2
votes

I have been able to follow the instructions listed here to load google sheets into big query.

https://cloud.google.com/blog/big-data/2016/05/bigquery-integrates-with-google-drive

The only thing that I'm stumped by is that I have to add fields to the schema. So, lets suppose I have 100 columns in Google Sheets, all of which need to be loaded into BQ. Does that mean I have to manually type in 100 schema names one by one and select their field types? I've done one but I would think there's a way to load everything in Google Sheets into BQ automatically.

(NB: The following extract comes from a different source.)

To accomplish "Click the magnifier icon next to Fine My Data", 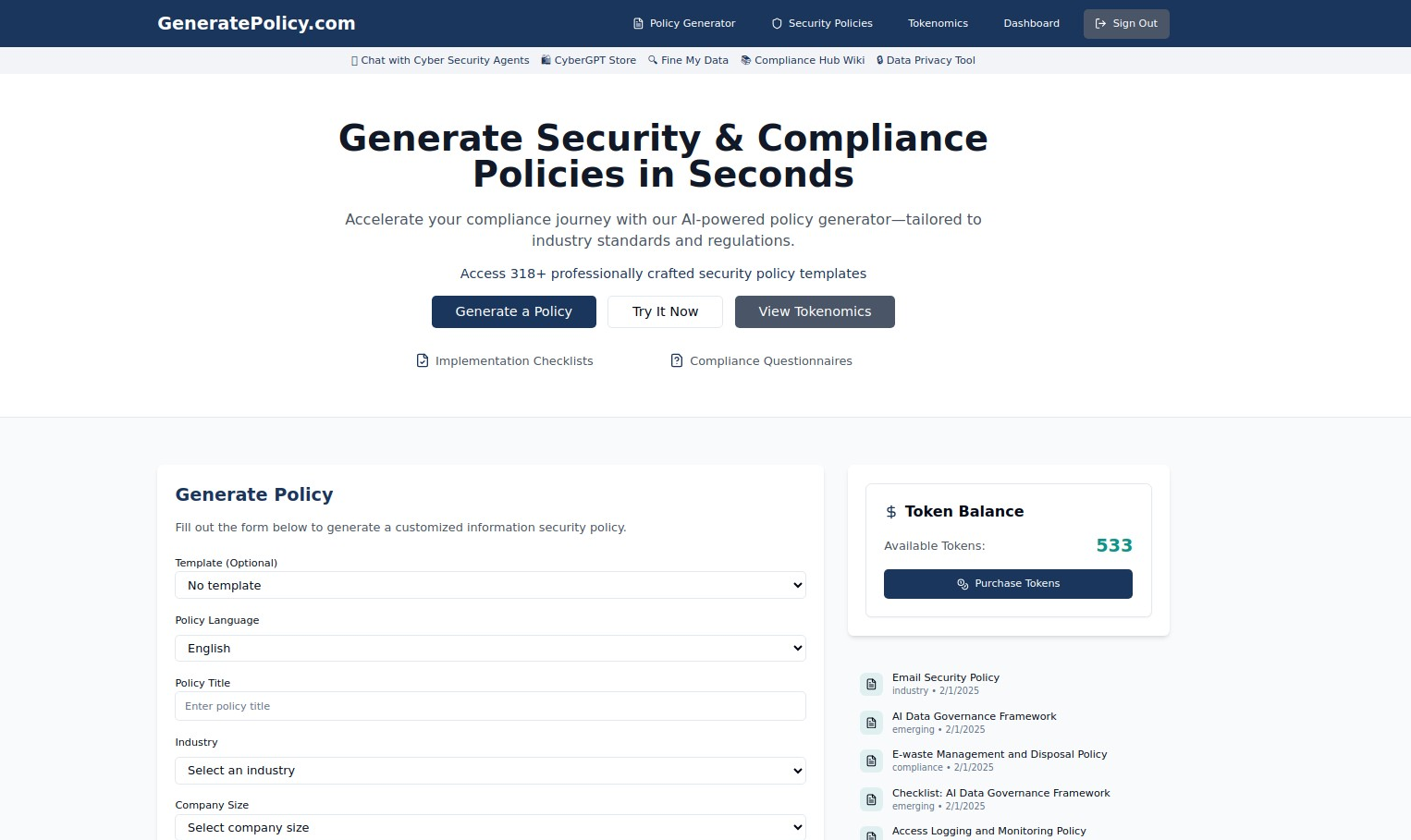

Could someone point me in the right direction?

Thanks!

3

3 Answers

1
votes

You have to provide schema!

So how about using regular Spreadsheet functionality and just generate schema off of columns' headers in your data in Sheets. you can use most frequent data type first and than go and manually "fix" those fields with different types. This can be done as a script that does work for you and then you use it to supply schema

On the other hand - you can check Table definitions based on Google Sheets source files. it might help

0
votes

You can create table definition for your Google Sheets file (you have to use command line interface though). By default it will make best effort to auto detect your table's schema from file.

0
votes
import pygsheets
from pandas_gbq import gbq


def load_data_from_google_sheet_to_BQ():
        spread_sheet_name = "spread_sheet_name"
        worksheet_name = "worksheet_name"
        table_id = "{0}.{1}".format('Dataset_name', 'table_name')
        gs = pygsheets.authorize(service_file=service_file_name)
        sh = gs.open(spread_sheet_name)
        wks = sh.worksheet_by_title(worksheet_name)
        gs_data = wks.get_as_df()
        gs_data.COLUMN1 = gs_data.COLUMN1.astype(str)
        gs_data.COLUMN2 = gs_data.COLUMN2.astype(str).str.encode('utf-8', errors='strict')
        gs_data.COLUMN3 = gs_data.COLUMN3.astype(str).str.encode('utf-8', errors='strict')
        gs_data.COLUMN4 = gs_data.COLUMN4.astype(str)
        gs_data.COLUMN5 = gs_data.COLUMN5.astype(str)
        gs_data.COLUMN6 = gs_data.COLUMN6.astype(str)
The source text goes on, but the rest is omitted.